Die geheimen Gedanken der Manager

Laurent Quintreau schreibt mit »Und morgen bin ich dran. Das Meeting« den Roman zur Finanzkrise

Der Abgesang auf einen entfesselten Kapitalismus ist ein Lieblingsthema der französischen Gegenwartsliteratur. Schon Michel Houellebeqc und Frédéric Beigbeder sorgten als Untergangs-
pro­pheten einer zum Supermarkt verkommenen Welt für Furore. Beim neuen Shootingstar Laurent Quintreau, der für seinen ersten Roman 2006 den Preis für das beste französischsprachige Debüt erhielt, regiert nun ebenfalls das Diktum der Quote: Quintreau, ein gelernter Werbetexter, erzählt in »Das Meeting« von einem zweistündigen Managertreffen, das auf ein groteskes Zerfleischungsritual hinausläuft.
Der neue Chef eines internationalen Unternehmens, ein gewisser Jean-Francoise Rorty, hat morgens seinen Vorstand zusammengetrommelt, um eine »Umstrukturierung« anzukündigen.
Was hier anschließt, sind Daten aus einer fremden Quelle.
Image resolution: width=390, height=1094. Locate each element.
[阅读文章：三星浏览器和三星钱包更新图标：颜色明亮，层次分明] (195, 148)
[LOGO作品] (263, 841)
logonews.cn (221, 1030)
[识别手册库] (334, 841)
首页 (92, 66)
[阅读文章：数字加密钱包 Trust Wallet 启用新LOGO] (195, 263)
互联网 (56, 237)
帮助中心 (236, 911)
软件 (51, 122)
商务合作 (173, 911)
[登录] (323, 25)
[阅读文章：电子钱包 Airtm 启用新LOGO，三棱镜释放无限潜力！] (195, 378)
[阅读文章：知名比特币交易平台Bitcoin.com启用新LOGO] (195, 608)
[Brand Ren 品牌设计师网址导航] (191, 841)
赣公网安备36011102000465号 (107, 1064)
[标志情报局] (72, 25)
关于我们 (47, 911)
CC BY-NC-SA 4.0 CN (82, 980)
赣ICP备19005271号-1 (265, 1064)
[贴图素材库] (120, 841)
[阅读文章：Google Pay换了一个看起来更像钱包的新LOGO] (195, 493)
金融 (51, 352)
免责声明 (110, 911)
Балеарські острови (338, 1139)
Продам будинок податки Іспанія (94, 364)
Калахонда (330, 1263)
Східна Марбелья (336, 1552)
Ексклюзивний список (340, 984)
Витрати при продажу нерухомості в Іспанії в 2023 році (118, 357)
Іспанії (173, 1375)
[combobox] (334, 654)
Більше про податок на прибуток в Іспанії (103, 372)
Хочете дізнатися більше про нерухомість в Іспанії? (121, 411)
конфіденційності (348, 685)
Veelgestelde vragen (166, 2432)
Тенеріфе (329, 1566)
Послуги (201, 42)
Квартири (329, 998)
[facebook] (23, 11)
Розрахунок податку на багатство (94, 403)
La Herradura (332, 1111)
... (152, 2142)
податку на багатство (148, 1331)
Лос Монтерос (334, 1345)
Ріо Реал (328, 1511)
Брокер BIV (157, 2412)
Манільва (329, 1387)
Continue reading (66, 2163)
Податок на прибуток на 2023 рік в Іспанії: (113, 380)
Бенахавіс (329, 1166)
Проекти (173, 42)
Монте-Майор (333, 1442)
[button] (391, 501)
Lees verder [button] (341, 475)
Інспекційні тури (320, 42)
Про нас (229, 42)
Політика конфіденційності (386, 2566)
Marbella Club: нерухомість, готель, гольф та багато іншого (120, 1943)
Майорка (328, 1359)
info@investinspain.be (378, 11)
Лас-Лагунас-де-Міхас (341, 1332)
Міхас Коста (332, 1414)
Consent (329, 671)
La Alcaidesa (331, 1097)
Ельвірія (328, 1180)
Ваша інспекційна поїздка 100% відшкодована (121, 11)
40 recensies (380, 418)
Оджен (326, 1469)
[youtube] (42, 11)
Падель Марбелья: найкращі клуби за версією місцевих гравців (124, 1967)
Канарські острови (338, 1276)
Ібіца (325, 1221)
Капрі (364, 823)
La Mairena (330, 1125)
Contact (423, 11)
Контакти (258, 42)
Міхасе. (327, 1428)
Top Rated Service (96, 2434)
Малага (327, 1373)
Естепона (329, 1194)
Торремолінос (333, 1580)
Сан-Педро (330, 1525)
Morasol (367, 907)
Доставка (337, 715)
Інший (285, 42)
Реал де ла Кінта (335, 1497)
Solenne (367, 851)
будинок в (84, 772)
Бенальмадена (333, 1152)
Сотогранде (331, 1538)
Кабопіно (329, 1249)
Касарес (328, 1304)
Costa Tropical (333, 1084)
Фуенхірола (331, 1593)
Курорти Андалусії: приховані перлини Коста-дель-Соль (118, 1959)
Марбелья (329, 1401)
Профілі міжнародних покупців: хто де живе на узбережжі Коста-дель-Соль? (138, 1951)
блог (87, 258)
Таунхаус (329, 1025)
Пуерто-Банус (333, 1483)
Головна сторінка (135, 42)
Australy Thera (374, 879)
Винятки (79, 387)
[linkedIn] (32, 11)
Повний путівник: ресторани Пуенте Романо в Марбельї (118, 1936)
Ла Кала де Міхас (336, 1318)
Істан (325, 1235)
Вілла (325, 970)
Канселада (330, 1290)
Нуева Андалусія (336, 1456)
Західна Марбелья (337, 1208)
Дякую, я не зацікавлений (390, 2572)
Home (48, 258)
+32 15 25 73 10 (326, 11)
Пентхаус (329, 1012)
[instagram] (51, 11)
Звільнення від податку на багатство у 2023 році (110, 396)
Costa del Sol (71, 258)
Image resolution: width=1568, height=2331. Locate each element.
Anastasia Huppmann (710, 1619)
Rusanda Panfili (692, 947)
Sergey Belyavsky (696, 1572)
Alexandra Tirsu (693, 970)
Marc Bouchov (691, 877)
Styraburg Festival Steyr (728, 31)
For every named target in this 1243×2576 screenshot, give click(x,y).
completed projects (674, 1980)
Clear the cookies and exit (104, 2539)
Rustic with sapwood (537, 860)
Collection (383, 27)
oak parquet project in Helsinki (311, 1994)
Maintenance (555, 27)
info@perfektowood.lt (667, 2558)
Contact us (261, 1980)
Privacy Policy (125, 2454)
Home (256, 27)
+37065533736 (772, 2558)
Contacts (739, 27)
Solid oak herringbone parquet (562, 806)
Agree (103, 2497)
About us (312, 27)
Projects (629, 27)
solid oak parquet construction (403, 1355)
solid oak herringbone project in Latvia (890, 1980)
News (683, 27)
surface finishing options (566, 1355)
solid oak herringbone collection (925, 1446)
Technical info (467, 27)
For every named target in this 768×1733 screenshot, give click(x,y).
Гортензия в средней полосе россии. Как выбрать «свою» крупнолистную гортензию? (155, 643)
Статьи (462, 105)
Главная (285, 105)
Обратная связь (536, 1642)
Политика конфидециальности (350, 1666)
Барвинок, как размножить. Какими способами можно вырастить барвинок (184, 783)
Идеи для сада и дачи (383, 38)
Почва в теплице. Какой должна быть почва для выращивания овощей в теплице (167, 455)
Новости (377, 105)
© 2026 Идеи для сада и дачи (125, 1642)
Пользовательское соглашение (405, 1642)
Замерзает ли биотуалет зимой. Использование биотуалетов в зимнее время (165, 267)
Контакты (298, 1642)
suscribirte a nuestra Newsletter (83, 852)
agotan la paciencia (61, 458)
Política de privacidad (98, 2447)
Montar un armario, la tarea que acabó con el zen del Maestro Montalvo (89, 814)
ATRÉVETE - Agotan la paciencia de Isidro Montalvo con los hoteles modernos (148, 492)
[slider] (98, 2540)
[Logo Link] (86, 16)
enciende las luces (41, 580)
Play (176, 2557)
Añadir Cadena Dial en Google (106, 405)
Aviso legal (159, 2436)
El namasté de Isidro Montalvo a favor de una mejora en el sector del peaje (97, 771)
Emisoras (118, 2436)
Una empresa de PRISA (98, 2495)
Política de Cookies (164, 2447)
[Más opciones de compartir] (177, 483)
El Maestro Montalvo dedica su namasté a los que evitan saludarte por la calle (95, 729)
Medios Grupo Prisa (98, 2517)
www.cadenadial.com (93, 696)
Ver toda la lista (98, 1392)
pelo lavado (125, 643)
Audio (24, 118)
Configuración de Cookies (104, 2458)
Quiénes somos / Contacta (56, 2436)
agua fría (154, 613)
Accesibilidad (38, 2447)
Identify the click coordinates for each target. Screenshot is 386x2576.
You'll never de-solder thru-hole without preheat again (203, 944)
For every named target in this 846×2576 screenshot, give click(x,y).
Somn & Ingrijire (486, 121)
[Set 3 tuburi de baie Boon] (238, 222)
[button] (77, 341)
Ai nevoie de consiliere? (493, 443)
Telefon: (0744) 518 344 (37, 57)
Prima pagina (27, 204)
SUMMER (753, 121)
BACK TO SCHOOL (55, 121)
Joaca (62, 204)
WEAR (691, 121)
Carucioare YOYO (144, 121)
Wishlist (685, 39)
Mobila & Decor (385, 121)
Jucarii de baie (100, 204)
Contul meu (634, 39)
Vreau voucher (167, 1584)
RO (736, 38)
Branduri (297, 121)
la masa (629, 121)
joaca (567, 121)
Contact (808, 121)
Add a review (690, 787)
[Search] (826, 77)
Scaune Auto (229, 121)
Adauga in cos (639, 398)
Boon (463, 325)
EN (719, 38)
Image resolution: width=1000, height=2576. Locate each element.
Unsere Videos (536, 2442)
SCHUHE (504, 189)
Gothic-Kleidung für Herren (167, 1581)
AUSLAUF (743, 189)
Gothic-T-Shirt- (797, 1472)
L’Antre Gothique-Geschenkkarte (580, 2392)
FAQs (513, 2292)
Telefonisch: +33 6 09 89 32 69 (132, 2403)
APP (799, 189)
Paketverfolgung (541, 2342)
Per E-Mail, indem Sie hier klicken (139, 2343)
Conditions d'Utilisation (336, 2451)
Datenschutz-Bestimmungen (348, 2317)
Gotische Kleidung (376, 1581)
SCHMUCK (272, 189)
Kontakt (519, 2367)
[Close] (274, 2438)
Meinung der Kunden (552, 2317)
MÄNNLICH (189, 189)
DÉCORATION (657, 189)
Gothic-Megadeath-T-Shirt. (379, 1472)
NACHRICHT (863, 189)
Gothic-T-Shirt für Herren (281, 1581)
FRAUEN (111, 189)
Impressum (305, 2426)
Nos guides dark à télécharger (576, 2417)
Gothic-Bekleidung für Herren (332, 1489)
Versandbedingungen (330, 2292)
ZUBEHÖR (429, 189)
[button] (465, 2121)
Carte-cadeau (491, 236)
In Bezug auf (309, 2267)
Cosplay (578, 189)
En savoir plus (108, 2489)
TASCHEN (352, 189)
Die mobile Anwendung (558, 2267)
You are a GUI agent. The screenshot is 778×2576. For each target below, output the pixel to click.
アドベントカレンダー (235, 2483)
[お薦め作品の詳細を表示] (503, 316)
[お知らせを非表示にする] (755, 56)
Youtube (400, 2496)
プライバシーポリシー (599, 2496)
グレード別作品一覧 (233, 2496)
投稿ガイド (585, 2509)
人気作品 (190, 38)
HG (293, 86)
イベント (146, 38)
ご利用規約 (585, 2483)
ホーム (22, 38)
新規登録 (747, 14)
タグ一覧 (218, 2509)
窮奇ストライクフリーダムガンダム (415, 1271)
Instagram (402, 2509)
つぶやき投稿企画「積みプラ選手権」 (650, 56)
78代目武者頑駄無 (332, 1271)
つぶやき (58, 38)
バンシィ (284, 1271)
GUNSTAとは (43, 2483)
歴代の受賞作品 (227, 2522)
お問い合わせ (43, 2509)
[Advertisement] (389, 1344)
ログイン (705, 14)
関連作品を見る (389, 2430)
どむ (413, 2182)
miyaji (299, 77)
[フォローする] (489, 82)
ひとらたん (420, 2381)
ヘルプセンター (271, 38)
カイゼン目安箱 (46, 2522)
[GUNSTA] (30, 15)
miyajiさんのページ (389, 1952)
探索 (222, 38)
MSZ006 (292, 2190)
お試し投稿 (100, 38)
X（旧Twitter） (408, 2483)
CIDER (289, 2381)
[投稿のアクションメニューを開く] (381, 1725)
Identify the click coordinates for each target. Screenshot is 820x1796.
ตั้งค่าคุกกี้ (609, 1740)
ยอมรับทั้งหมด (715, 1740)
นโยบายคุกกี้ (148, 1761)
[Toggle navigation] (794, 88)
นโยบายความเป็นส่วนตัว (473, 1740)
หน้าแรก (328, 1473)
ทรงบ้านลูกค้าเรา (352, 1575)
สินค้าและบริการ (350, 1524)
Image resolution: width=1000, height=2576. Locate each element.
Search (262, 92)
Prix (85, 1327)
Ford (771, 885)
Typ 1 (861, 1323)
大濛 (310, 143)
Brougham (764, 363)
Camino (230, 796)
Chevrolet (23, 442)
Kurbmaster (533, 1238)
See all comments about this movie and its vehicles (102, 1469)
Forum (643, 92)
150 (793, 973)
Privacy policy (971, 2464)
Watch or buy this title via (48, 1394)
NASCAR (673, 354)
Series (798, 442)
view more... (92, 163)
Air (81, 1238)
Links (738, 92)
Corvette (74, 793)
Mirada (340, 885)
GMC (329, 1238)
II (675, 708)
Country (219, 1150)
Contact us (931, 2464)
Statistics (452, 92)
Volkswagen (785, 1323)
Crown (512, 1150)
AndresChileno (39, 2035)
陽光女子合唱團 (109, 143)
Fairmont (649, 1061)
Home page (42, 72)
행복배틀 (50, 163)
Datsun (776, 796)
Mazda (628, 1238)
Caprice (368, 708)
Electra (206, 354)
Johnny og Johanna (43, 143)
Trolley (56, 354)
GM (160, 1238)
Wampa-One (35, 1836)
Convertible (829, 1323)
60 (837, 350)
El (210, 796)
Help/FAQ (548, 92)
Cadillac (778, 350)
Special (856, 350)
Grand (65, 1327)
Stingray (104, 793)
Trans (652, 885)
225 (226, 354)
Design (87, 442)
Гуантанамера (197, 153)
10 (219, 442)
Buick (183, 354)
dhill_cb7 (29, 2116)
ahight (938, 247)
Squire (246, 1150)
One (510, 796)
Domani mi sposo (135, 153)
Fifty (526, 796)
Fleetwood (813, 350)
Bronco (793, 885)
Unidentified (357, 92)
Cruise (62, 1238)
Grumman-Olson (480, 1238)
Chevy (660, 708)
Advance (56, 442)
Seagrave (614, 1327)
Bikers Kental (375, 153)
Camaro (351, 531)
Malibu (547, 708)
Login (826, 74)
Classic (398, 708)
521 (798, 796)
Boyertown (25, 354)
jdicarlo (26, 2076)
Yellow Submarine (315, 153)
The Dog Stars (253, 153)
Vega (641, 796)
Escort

Rorty benutzt das branchenübliche Vokabular, das selbst Kündigungen lang verdienter Mitarbeiter noch zum Notwehrakt auf einem umkämpften Markt schönredet. Er spricht von »Verschlankung« und von »Auslagerung«. Er zitiert Nietzsches »Willen zur Macht« und esoterische Sprüche wie »Lasst uns Adler sein und keine Lämmer!« Kurzum: Quintreaus Firmensanierer führt jenes rhetorische Theater aus Suggestivfloskeln, verballhornter Philosophie und kaum verhüllter Drohung auf, das Diktatoren ebenso lieben wie Karrieregurus. Seine Zuhörer haben die Botschaft hinter den Siegesformeln natürlich schnell begriffen: Jeder von ihnen kann der nächste sein. Der nächste, der gefeuert wird.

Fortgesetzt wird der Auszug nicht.